Premium Aerospace Center Oklahoma and STARBASE Partner to Inspire

The Penny News 34

Two Burns Flat organizations are using a Soviet jet to encourage western Oklahoma kids to look to the skies for their future.

Premium Aerospace Center Oklahoma (PAC) and STARBASE-Burns Flat—an academy funded by the Department of Defense that encourages 5th graders to pursue careers in Science, Technology, Engineering, and Math (STEM)—are opening kids’ eyes to the possibilities of aviation careers.

And they’re doing it with a Cold War-era jet.

New PAC trainees are learning aircraft restoration techniques on a Soviet-made MiG-23 that was recently donated by the Stafford Air & Space Museum.

Western Oklahoma 5th graders also get to experience the jet when they tour PAC.

STARBASE-Burns Flat Director Shannan Cloud says that the STEM Academy is eager to tap into PAC’s aerospace maintenance expertise as students experience real-life, practical applications of what they learn in the classroom.

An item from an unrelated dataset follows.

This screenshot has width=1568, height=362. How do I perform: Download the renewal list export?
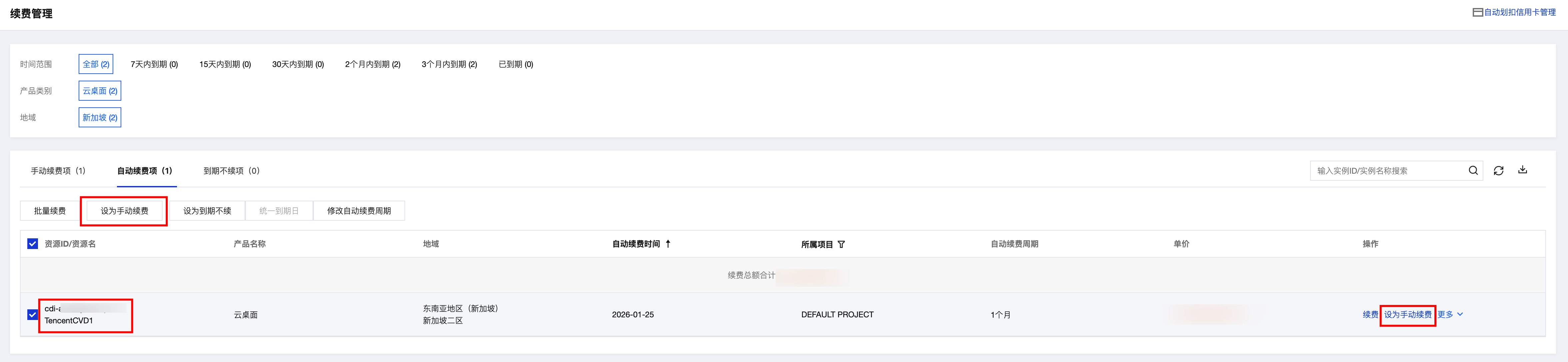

“Our goal with this collaboration is to broaden the vision of western Oklahoma students, inspiring them to consider careers in aviation and become involved in the ever-growing aerospace industry,” Cloud said.

PAC values STARBASE, its mission, and their shared goal.

“We feel that a hands-on learning opportunity for STEM-Academy students may spark more interest in our young people, driving them to be Oklahoma’s future industry leaders,” said PAC Director Jose Gonzalez.

The kids from STARBASE seem to love it.

“By the look of amazement in their eyes, it opens a world of aviation they didn’t know they could be a part of,” Gonzalez said.

The 1978 MiG-23 jet, built in Moscow and capable of carrying nuclear weapons, was deployed to Bulgaria to patrol that communist nation’s skies during the Cold War.

The Bulgarian Air Force continued flying the jet after the Cold War ended in 1991, and it was retired after its final flight on March 15, 2001.